### Data records

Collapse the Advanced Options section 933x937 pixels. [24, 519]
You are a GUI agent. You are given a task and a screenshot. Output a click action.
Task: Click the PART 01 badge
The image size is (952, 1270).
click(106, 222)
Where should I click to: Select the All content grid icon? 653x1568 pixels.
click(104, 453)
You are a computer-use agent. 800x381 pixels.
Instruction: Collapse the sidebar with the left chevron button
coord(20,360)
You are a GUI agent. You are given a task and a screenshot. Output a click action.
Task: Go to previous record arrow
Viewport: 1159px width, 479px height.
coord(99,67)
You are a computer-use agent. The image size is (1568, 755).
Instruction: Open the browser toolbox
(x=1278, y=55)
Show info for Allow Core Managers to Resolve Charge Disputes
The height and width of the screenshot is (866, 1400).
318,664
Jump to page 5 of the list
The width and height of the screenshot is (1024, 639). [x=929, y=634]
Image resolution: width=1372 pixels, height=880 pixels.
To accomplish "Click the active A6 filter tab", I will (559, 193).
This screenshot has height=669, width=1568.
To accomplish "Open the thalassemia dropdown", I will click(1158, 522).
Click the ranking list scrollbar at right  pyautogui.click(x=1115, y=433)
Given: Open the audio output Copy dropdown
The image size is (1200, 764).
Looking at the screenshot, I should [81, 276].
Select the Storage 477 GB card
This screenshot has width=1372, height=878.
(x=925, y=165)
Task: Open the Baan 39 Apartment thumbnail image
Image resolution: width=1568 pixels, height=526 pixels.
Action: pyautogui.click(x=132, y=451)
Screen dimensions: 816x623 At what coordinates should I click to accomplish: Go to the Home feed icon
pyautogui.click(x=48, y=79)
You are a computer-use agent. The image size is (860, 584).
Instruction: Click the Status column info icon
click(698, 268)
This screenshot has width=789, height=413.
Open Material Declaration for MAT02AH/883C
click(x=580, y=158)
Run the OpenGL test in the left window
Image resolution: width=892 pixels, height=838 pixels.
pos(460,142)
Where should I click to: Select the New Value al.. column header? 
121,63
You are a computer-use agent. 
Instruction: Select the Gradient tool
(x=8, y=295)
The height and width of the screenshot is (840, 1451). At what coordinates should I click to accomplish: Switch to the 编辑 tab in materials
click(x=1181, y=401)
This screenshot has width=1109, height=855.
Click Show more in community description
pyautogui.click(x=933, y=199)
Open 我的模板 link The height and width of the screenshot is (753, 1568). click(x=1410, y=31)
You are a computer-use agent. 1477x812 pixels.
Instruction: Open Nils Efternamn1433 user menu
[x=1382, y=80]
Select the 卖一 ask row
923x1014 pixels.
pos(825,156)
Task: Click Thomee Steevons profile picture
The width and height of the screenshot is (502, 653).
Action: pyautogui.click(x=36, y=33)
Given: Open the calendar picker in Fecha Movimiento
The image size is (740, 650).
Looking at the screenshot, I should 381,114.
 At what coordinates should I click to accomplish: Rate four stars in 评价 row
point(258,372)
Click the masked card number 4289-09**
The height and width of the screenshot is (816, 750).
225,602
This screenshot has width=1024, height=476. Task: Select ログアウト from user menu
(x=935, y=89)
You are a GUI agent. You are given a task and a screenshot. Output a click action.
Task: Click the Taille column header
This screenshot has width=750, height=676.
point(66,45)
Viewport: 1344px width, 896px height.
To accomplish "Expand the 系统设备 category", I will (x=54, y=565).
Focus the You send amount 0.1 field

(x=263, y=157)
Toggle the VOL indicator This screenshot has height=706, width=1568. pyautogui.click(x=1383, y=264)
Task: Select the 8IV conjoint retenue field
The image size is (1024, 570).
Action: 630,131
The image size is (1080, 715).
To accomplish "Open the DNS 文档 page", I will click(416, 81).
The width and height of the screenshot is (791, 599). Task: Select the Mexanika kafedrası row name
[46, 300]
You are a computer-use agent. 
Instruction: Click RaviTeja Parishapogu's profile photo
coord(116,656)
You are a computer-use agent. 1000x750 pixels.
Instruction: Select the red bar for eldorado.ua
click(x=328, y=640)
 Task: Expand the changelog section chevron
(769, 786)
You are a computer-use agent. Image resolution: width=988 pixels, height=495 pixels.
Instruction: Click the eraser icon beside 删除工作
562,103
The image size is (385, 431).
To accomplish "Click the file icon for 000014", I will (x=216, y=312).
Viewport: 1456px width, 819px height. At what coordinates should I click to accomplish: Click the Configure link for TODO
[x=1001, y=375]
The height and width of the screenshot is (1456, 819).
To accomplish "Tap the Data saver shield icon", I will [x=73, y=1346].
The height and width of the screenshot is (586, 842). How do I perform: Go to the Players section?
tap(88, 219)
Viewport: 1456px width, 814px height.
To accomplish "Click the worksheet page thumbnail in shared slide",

### Written task
Render every line of the material above as a JSON list of strings, one string per line, leaving out blank lines.

### Answer to the problem
[
  "Collapse the Advanced Options section 933x937 pixels. [24, 519]",
  "You are a GUI agent. You are given a task and a screenshot. Output a click action.",
  "Task: Click the PART 01 badge",
  "The image size is (952, 1270).",
  "click(106, 222)",
  "Where should I click to: Select the All content grid icon? 653x1568 pixels.",
  "click(104, 453)",
  "You are a computer-use agent. 800x381 pixels.",
  "Instruction: Collapse the sidebar with the left chevron button",
  "coord(20,360)",
  "You are a GUI agent. You are given a task and a screenshot. Output a click action.",
  "Task: Go to previous record arrow",
  "Viewport: 1159px width, 479px height.",
  "coord(99,67)",
  "You are a computer-use agent. The image size is (1568, 755).",
  "Instruction: Open the browser toolbox",
  "(x=1278, y=55)",
  "Show info for Allow Core Managers to Resolve Charge Disputes",
  "The height and width of the screenshot is (866, 1400).",
  "318,664",
  "Jump to page 5 of the list",
  "The width and height of the screenshot is (1024, 639). [x=929, y=634]",
  "Image resolution: width=1372 pixels, height=880 pixels.",
  "To accomplish \"Click the active A6 filter tab\", I will (559, 193).",
  "This screenshot has height=669, width=1568.",
  "To accomplish \"Open the thalassemia dropdown\", I will click(1158, 522).",
  "Click the ranking list scrollbar at right  pyautogui.click(x=1115, y=433)",
  "Given: Open the audio output Copy dropdown",
  "The image size is (1200, 764).",
  "Looking at the screenshot, I should [81, 276].",
  "Select the Storage 477 GB card",
  "This screenshot has width=1372, height=878.",
  "(x=925, y=165)",
  "Task: Open the Baan 39 Apartment thumbnail image",
  "Image resolution: width=1568 pixels, height=526 pixels.",
  "Action: pyautogui.click(x=132, y=451)",
  "Screen dimensions: 816x623 At what coordinates should I click to accomplish: Go to the Home feed icon",
  "pyautogui.click(x=48, y=79)",
  "You are a computer-use agent. The image size is (860, 584).",
  "Instruction: Click the Status column info icon",
  "click(698, 268)",
  "This screenshot has width=789, height=413.",
  "Open Material Declaration for MAT02AH/883C",
  "click(x=580, y=158)",
  "Run the OpenGL test in the left window",
  "Image resolution: width=892 pixels, height=838 pixels.",
  "pos(460,142)",
  "Where should I click to: Select the New Value al.. column header? ",
  "121,63",
  "You are a computer-use agent. ",
  "Instruction: Select the Gradient tool",
  "(x=8, y=295)",
  "The height and width of the screenshot is (840, 1451). At what coordinates should I click to accomplish: Switch to the 编辑 tab in materials",
  "click(x=1181, y=401)",
  "This screenshot has width=1109, height=855.",
  "Click Show more in community description",
  "pyautogui.click(x=933, y=199)",
  "Open 我的模板 link The height and width of the screenshot is (753, 1568). click(x=1410, y=31)",
  "You are a computer-use agent. 1477x812 pixels.",
  "Instruction: Open Nils Efternamn1433 user menu",
  "[x=1382, y=80]",
  "Select the 卖一 ask row",
  "923x1014 pixels.",
  "pos(825,156)",
  "Task: Click Thomee Steevons profile picture",
  "The width and height of the screenshot is (502, 653).",
  "Action: pyautogui.click(x=36, y=33)",
  "Given: Open the calendar picker in Fecha Movimiento",
  "The image size is (740, 650).",
  "Looking at the screenshot, I should 381,114.",
  " At what coordinates should I click to accomplish: Rate four stars in 评价 row",
  "point(258,372)",
  "Click the masked card number 4289-09**",
  "The height and width of the screenshot is (816, 750).",
  "225,602",
  "This screenshot has width=1024, height=476. Task: Select ログアウト from user menu",
  "(x=935, y=89)",
  "You are a GUI agent. You are given a task and a screenshot. Output a click action.",
  "Task: Click the Taille column header",
  "This screenshot has width=750, height=676.",
  "point(66,45)",
  "Viewport: 1344px width, 896px height.",
  "To accomplish \"Expand the 系统设备 category\", I will (x=54, y=565).",
  "Focus the You send amount 0.1 field",
  "(x=263, y=157)",
  "Toggle the VOL indicator This screenshot has height=706, width=1568. pyautogui.click(x=1383, y=264)",
  "Task: Select the 8IV conjoint retenue field",
  "The image size is (1024, 570).",
  "Action: 630,131",
  "The image size is (1080, 715).",
  "To accomplish \"Open the DNS 文档 page\", I will click(416, 81).",
  "The width and height of the screenshot is (791, 599). Task: Select the Mexanika kafedrası row name",
  "[46, 300]",
  "You are a computer-use agent. ",
  "Instruction: Click RaviTeja Parishapogu's profile photo",
  "coord(116,656)",
  "You are a computer-use agent. 1000x750 pixels.",
  "Instruction: Select the red bar for eldorado.ua",
  "click(x=328, y=640)",
  " Task: Expand the changelog section chevron",
  "(769, 786)",
  "You are a computer-use agent. Image resolution: width=988 pixels, height=495 pixels.",
  "Instruction: Click the eraser icon beside 删除工作",
  "562,103",
  "The image size is (385, 431).",
  "To accomplish \"Click the file icon for 000014\", I will (x=216, y=312).",
  "Viewport: 1456px width, 819px height. At what coordinates should I click to accomplish: Click the Configure link for TODO",
  "[x=1001, y=375]",
  "The height and width of the screenshot is (1456, 819).",
  "To accomplish \"Tap the Data saver shield icon\", I will [x=73, y=1346].",
  "The height and width of the screenshot is (586, 842). How do I perform: Go to the Players section?",
  "tap(88, 219)",
  "Viewport: 1456px width, 814px height.",
  "To accomplish \"Click the worksheet page thumbnail in shared slide\","
]